Firenze, 29 agosto 2026 – La Toscana si lascia alle spalle le 48 ore più difficili di questa estate. Il 27 e il 28 agosto sono stati giorni segnati da un caldo particolarmente opprimente, non tanto e non solo per i valori raggiunti dai termometri, quanto per l’umidità elevatissima che ha reso l’aria pesante sia lungo la costa sia nelle zone interne. Adesso, però, la situazione cambia: i venti occidentali stanno spazzando via l’umidità e favorendo un progressivo calo delle temperature. Il sollievo è già iniziato e diventerà più evidente nei prossimi giorni.
Afa opprimente
Ultimi due giorni da incubo
Per capire quanto siano state difficili le ultime giornate basta guardare ai valori registrati. A Firenze ieri la temperatura massima ha raggiunto i 36 gradi, accompagnata da un’umidità relativa intorno al 35 per cento. Il giorno precedente erano stati toccati i 35 gradi, con umidità intorno al 40 per cento. Lungo la costa la situazione è stata ancora più pesante: a fronte di massime intorno ai 32 gradi, l’umidità è arrivata anche al 70 per cento, facendo salire la temperatura percepita fino a circa 40 gradi.
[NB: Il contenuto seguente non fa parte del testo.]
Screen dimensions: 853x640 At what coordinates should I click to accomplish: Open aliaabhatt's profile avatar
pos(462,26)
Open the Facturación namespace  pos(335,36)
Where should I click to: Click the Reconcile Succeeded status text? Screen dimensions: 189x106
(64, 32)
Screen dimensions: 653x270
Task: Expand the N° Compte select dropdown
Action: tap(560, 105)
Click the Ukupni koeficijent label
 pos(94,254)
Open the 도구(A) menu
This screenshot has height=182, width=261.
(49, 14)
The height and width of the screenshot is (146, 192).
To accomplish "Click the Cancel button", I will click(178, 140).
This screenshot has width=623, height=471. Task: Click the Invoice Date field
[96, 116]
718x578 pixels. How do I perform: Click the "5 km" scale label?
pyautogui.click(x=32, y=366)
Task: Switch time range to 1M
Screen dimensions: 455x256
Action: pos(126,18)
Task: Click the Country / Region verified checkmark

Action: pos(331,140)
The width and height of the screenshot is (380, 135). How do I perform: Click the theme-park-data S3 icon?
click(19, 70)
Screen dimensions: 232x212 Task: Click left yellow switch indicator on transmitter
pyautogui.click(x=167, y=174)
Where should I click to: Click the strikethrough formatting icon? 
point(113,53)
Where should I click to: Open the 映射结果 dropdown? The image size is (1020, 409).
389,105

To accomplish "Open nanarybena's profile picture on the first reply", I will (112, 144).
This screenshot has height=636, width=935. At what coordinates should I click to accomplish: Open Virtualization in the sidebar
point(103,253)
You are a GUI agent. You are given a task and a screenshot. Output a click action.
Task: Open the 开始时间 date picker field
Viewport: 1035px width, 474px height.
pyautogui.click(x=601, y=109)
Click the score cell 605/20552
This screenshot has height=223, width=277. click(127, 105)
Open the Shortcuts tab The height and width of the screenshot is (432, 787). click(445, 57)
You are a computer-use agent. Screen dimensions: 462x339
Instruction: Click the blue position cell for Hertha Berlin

E anche le notti tropicali hanno contribuito a rendere le giornate un incubo. Le minime sono rimaste molto elevate, oltre i 24-25 gradi e, sulla costa, con punte fino a 27. Quella di ieri è stata la seconda mattina più calda dell’anno. Ora, invece, le correnti occidentali stanno cambiando le condizioni atmosferiche: oltre a far calare le temperature, stanno rendendo l’aria progressivamente più asciutta e contribuiscono a ripulire i cieli dalla sabbia in sospensione arrivata nei giorni scorsi.